__TASK STATEMENT__
Going through the entries below, tally the lines that hold the word "agent" and state the result alone.
BEGIN RECORDS SHOWN
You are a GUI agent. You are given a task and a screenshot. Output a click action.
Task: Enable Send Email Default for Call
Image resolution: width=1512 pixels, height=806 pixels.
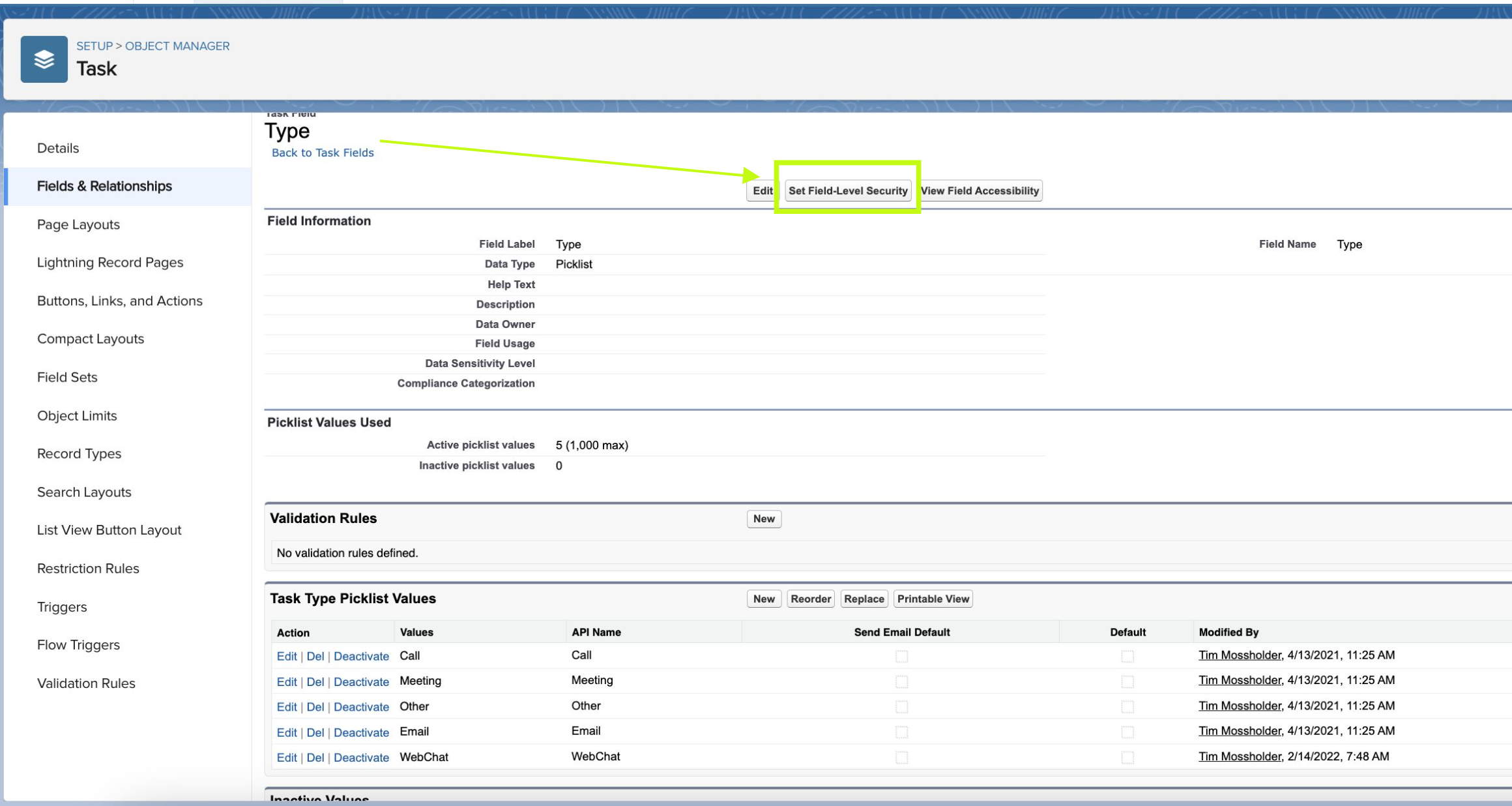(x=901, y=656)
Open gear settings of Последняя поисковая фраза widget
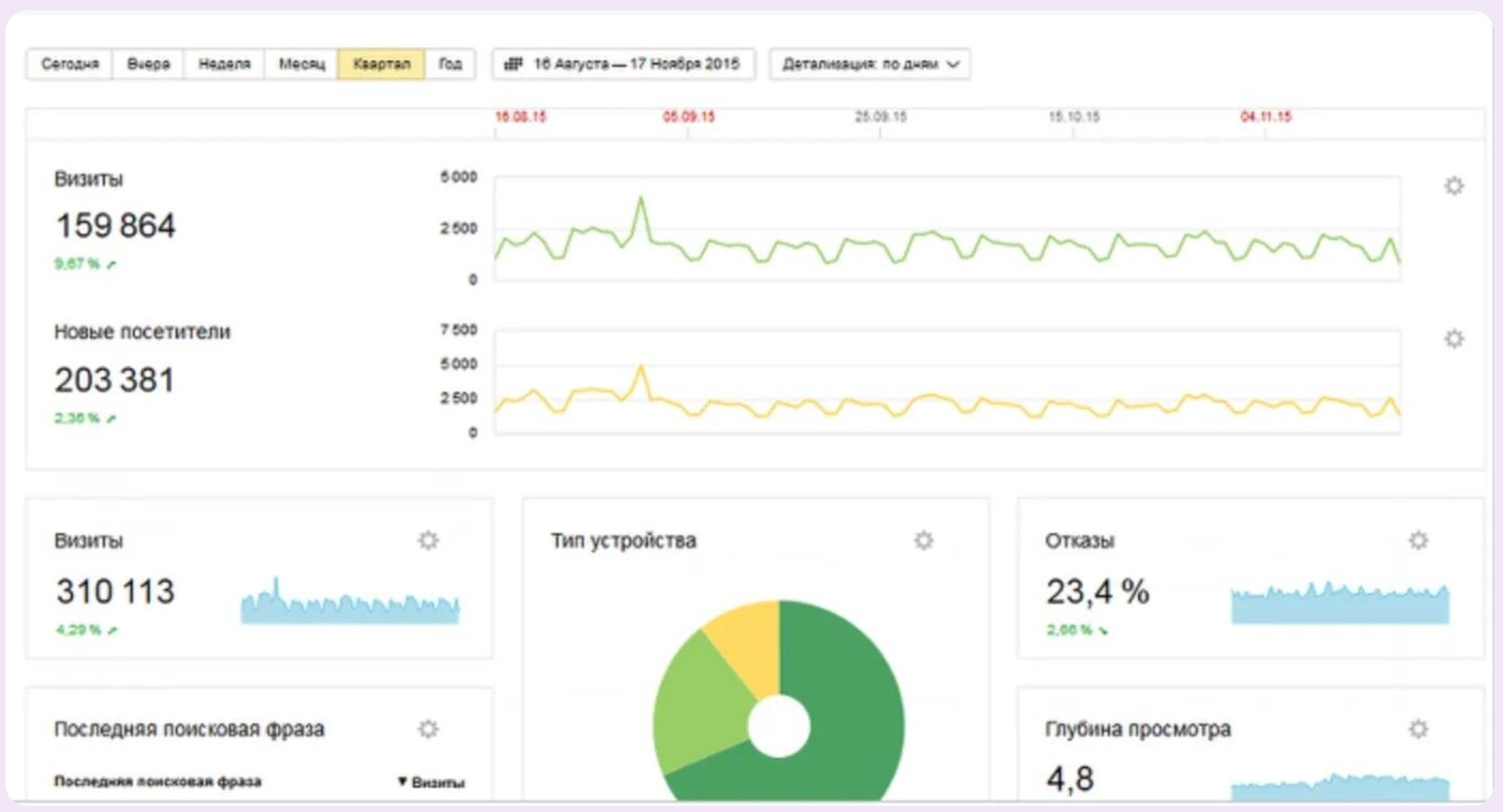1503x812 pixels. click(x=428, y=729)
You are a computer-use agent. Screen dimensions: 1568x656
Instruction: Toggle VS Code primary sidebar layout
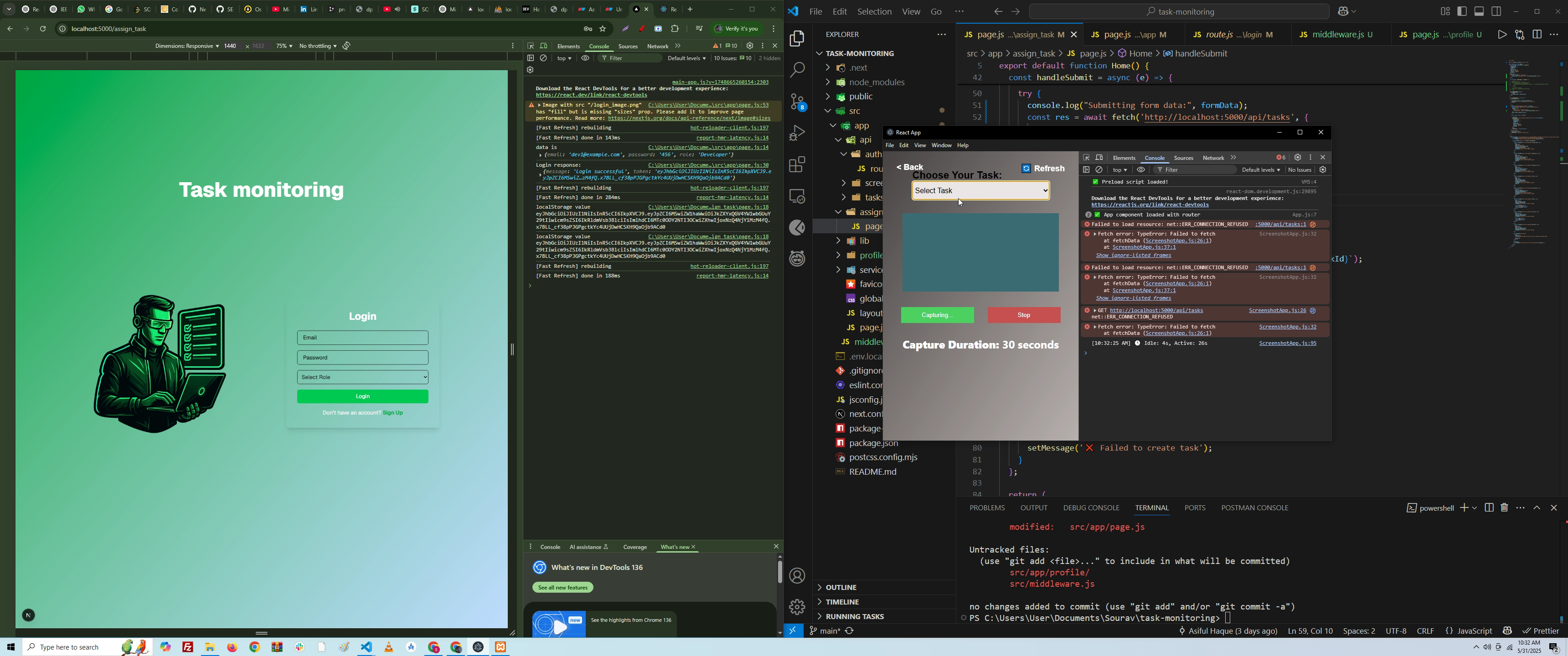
END RECORDS SHOWN
__ANSWER SPACE__
2